* Work instructions: Reproduce the records below word for word, from their first line through the line containing "Action: [x=898, y=161]", with both ends included.

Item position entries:
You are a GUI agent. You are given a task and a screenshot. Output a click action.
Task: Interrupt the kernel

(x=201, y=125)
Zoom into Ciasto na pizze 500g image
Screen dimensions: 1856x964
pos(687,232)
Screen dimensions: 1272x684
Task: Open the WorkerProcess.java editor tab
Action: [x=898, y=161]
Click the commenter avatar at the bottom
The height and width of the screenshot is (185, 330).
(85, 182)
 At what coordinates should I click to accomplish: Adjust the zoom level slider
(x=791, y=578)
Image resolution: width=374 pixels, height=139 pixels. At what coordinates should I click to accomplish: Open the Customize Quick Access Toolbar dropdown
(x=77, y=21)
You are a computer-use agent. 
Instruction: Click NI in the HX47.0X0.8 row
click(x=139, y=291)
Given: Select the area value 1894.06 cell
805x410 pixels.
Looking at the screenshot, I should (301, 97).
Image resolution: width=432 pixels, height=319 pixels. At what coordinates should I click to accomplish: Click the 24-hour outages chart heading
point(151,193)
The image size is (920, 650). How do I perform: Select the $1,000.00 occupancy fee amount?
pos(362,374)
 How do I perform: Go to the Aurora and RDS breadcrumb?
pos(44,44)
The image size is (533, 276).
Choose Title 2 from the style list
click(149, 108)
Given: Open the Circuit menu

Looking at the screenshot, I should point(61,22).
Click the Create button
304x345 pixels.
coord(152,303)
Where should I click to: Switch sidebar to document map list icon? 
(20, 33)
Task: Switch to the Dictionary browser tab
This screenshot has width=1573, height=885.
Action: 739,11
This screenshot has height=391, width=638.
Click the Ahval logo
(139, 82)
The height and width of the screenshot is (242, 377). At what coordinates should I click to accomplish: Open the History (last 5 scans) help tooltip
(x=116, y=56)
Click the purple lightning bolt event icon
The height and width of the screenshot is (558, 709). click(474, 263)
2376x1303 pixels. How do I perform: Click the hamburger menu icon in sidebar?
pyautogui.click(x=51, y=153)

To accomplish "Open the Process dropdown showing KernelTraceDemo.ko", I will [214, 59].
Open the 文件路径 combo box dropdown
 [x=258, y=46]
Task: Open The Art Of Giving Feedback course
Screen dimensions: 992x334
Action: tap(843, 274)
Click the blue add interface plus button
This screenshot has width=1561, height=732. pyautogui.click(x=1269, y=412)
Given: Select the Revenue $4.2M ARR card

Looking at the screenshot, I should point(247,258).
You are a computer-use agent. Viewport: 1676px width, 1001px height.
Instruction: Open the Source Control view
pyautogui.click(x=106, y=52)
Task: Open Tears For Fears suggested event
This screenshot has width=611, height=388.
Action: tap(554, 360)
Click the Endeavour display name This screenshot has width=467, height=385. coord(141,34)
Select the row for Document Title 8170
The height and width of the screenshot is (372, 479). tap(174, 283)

* Final result:
You are a GUI agent. You are given a task and a screenshot. Output a click action.
Task: Interrupt the kernel

(x=201, y=125)
Zoom into Ciasto na pizze 500g image
Screen dimensions: 1856x964
pos(687,232)
Screen dimensions: 1272x684
Task: Open the WorkerProcess.java editor tab
Action: [x=898, y=161]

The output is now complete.